Ormeshadow
- Author: Priya Sharma
- Cover artist: Henry Sene Yes
- Language: English
- Set in: Ormeshadow, England
- Publisher: Tor Books
- Publication date: 15 October 2019
- Publication place: United Kingdom
- Pages: 176 (first edition)
- ISBN: 9781250241443

= Ormeshadow =

2019 novella by Priya Sharma

Ormeshadow is a 2019 novella by Priya Sharma. The novella won both the 2019 Shirley Jackson Award and the 2020 British Fantasy Award in the novella category.

==Plot==

Seven-year-old Gideon Belman and his parents, John and Clare, leave Bath for the town of Ormeshadow. John has lost his job and returns to the family sheep farm, joining his brother Thomas and extended family. The farm abuts the Orme, a large hill that is said to be the body of a sleeping dragon. John tells Gideon stories about the Orme and the Belman ancestors, who promised to look after the dragon until it was ready to awaken.

As Gideon grows older, he settles into life on the farm and its petty familial conflicts. Thomas resents his brother for being more educated; John regrets losing his prestigious job. Gideon overhears his parents fighting; Thomas and Clare have had an affair. John leaves the farm, leaving his wedding ring behind. He later commits suicide. A local fisherman named Ambrose finds John's body on the rocks at the foot of the Orme. John bequeathes most of his possessions to Clare, but leaves the Orme directly to Gideon. Gideon leaves John's wedding ring in a cave beneath the Orme. He begins to visit the hill regularly.

• **Collected data**:
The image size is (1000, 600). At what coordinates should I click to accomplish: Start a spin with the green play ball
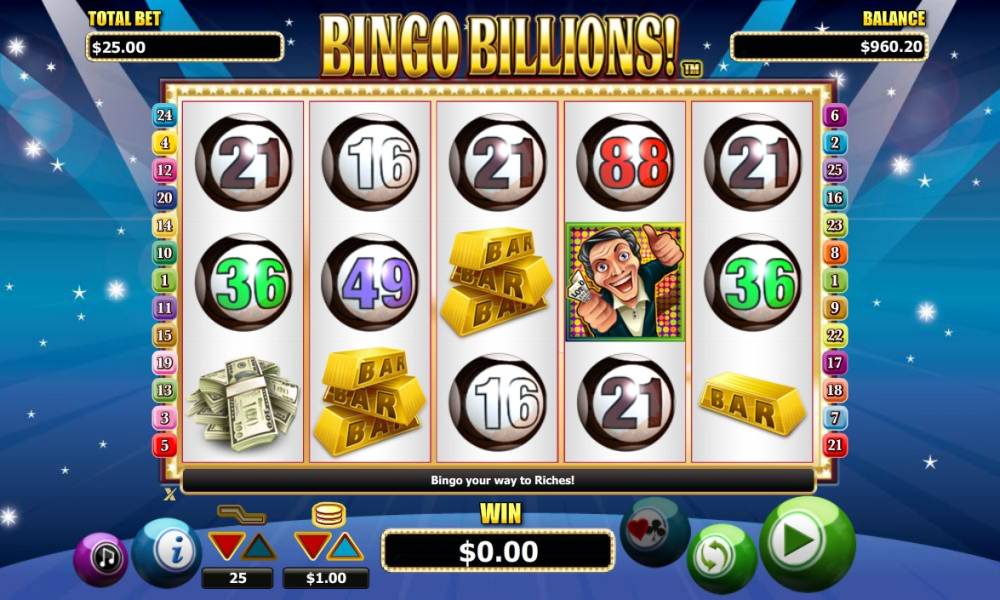[806, 544]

• **Your goal**:
According to the Ormeshadow article, who finds John's body at the foot of the Orme? Rely only on the Ormeshadow article for what comes next.

• **Answer to this task**:
A local fisherman named Ambrose.